Once aboard the ship, she looked around at the crew while Art carried her luggage to the ship's storage. Most of these were pretty tough-looking; they were sailors, of course. Art, having finished carrying the luggage, gave Lana a hug (or as much of a hug as he could give with his lack of hands) and said, "Good luck, Lana. Please come home safely. By the way, the Pteri is supposedly the captain." Since it was already time to set off and Lana and Art were running late, Art dashed off before Lana could say anything back to him. Given his advice, she immediately started to scan the deck, looking for the captain; she looked across at eye level, then up at the masts, before suddenly realizing that he was standing right in front of her... way below eye level. He was a Checkered Pteri, wearing rounded glasses and a flight jacket. "Oh, are you the captain? Nice to meet you!" Ron ignored her and announced, "We're setting off! Get to work, start the engines, go, go, go! We're taking a shortcut since we're in a race, so prepare for rough seas!”

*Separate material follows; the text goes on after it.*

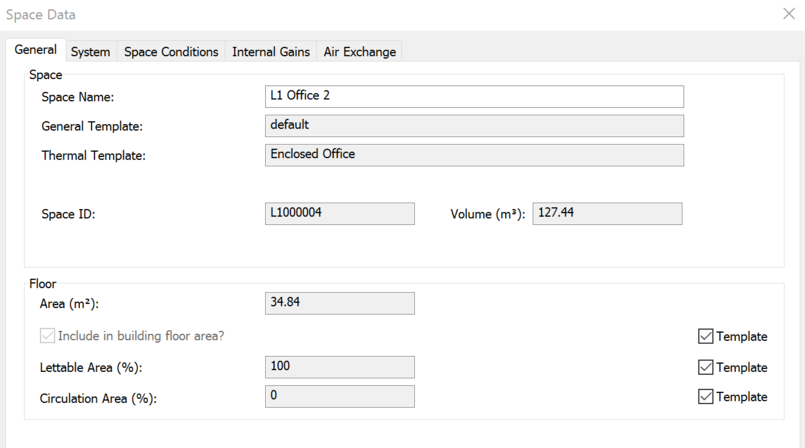Click the Space Name field with L1 Office 2
Screen dimensions: 805x448
coord(474,96)
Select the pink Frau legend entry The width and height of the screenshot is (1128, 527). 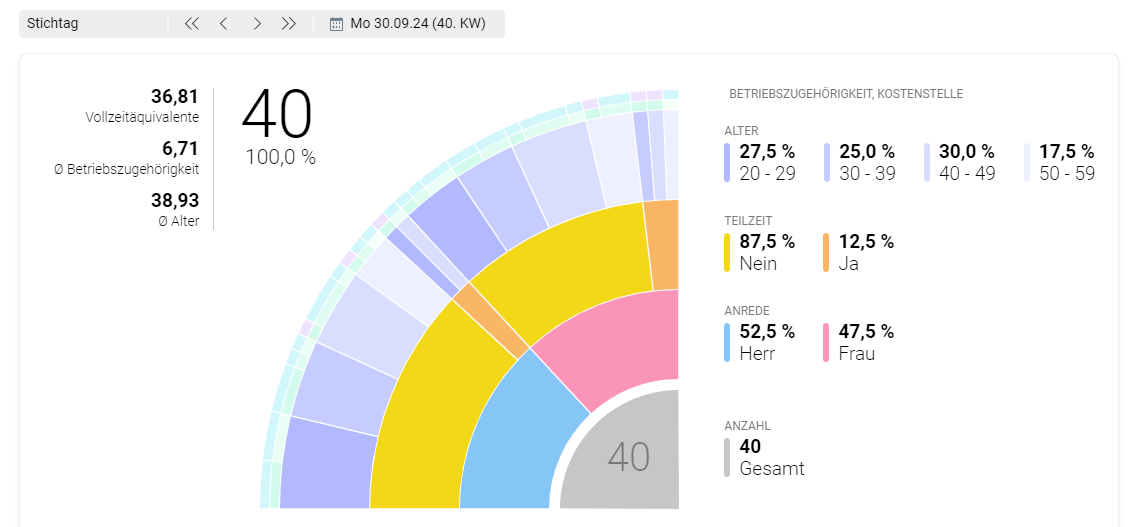[858, 342]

As it turned out, the shortcut he was referring to was one that took a roughly tangential path past the rather infamous Lutari Island storm. As every sailor of the times knew, Lutari Island had been surrounded by a vicious storm for years; few ships braved to go even that close. This close pass was, in fact, the real reason why Lana had chosen to attend this voyage in particular. She was a meteorologist; more specifically, one devoted wholly to the study of the Lutari Island storm. She had never been to the island itself; perhaps study of the storm would one day allow her to visit that island which seemed to take up the entirety of her ambitions.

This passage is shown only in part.